**TASK INSTRUCTIONS:** I'd like the entries that follow repeated exactly, with the pictures left out.

**SUPPLIED DATA:**

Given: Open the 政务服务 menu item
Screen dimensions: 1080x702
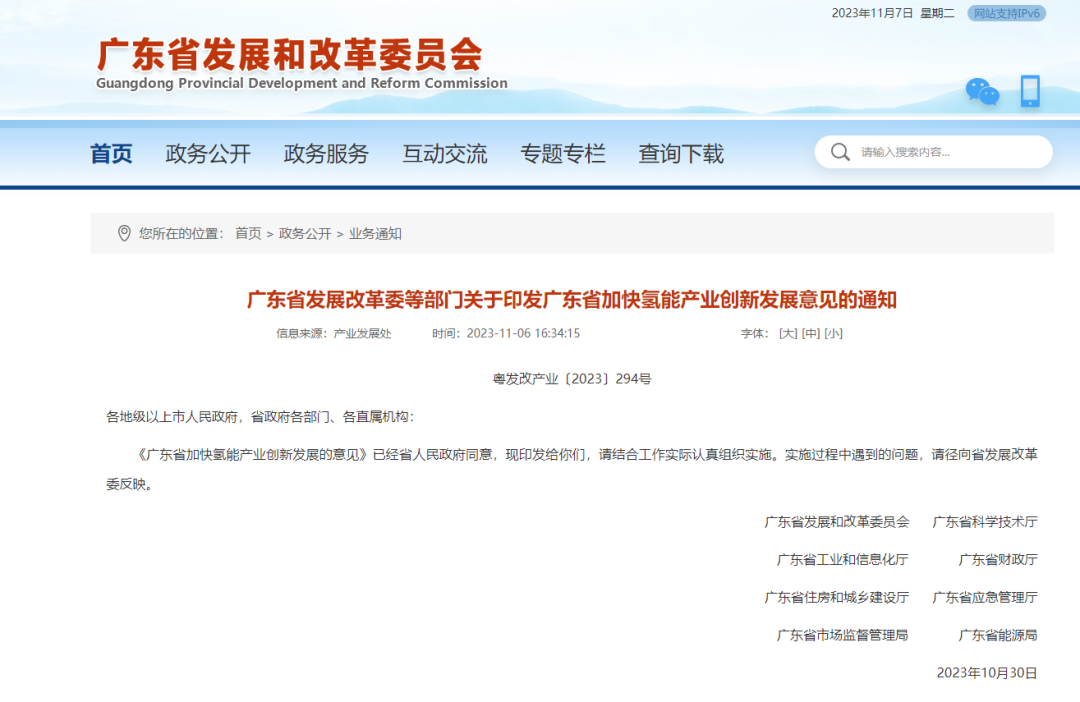Looking at the screenshot, I should tap(326, 154).
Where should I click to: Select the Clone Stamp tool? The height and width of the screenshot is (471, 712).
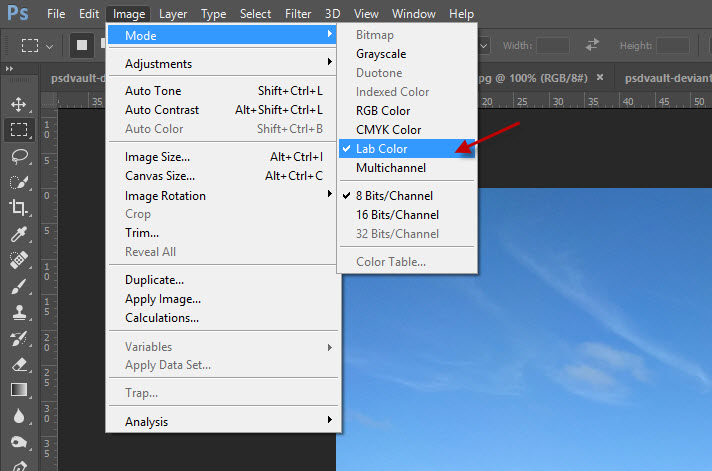18,312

**ANSWER BOX:**
Given: Open the 政务服务 menu item
Screen dimensions: 1080x702
Looking at the screenshot, I should tap(326, 154).
Where should I click to: Select the Clone Stamp tool? The height and width of the screenshot is (471, 712).
18,312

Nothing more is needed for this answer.